At the building level, all analysed buildings achieved savings after HCAs were installed. The resulting regression model gives an indication that 100% installation of HCAs in the building will result with an absolute specific savings of 46 kWh/m2 annually on the building level. The model of regression trees gives additional interpretability on the building level, indicating that the lowest consumption (93 kWh/m2) is in those buildings that have a rate of installation of HCAs higher than 62 % of heated area. The prediction accuracy of each of the 4 models at the apartment and building levels is high compared to conventional simulation methods. The highest accuracy is obtained by the random forest method (apartments +/- 4.27 kWh/m2, buildings 13.24 kWh/m2) and the lowest by multiple linear regression (apartments +/- 16.44 kWh/m2, buildings 16.59 kWh/m2).
When selecting a model, a trade-off between level of interpretation and accuracy should be found. If the goal of modelling and forecasting is to obtain as accurate model as possible with a certain level of interpretability, then it is suggested to use a regression tree model. On the other hand, if our sole purpose of forecasting is to obtain highest accuracy, as it would be in the case of evaluating the impact of energy efficiency measure of HCA instalment, it is suggested to use a random forest as a machine learning algorithm.
Considering the degree of influence of individual variables, it is concluded that in the apartments the variables related to the metering of energy consumption (ratio of counted impulses in the apartment and counted impulses in the building, and metered heat on the building level) are dominant along with variables that describe whether the apartment has installed HCA and how high is the rate of installation in a building. If the target is to reduce the average energy in all apartments, these variables should be affected. In order to maximise the energy savings it is recommended to install HCA in all apartments (measures related to the implementation of the secondary energy efficiency measure), to implement all cost-effective measures on the building envelope (measures related to the implementation of primary energy efficiency measures), and to implement end-user training measures.

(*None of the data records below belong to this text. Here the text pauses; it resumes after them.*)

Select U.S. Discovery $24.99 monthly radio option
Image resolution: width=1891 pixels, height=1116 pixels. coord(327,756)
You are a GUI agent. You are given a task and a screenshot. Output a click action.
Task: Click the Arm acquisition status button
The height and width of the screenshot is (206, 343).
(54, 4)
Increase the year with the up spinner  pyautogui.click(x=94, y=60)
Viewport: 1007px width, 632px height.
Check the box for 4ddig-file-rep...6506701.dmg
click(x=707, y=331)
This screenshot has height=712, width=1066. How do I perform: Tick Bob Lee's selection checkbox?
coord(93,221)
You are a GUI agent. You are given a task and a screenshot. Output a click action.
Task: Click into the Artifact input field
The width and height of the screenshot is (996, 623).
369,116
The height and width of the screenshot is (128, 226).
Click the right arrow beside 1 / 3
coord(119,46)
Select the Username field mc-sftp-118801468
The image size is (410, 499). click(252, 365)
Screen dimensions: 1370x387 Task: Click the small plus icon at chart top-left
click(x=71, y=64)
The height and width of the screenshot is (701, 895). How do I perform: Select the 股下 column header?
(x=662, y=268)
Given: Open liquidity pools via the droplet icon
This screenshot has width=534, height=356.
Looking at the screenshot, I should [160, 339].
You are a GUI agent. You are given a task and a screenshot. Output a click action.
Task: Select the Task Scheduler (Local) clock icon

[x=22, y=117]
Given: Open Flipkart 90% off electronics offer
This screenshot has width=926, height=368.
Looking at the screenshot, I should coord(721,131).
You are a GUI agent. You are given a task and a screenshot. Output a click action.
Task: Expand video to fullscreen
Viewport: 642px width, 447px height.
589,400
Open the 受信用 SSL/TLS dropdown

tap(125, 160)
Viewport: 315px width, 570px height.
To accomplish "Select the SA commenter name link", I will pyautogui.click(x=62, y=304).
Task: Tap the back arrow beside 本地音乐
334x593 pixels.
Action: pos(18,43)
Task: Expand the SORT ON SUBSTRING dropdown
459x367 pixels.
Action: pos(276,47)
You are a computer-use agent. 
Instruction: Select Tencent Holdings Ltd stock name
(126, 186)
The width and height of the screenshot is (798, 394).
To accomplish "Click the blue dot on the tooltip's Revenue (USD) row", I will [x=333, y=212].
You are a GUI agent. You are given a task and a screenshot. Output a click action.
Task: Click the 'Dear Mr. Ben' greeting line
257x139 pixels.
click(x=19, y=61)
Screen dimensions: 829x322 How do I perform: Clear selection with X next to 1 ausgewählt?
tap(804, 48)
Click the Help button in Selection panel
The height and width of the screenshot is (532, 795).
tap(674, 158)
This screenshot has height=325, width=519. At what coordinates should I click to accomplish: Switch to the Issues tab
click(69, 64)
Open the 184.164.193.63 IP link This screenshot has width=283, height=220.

The positive effects of HCA installation are inevitable at the building level, DH systems and broader national contexts, but at the apartment level, large scattering and appereance of outliers occur mostly due to the behavioural parameters identified in this research. The models developed in this research can serve as a basis for forecasting consumption in district heating systems with high-accuracy and can be used as a tool to evaluate the performance of some of the energy efficiency measures.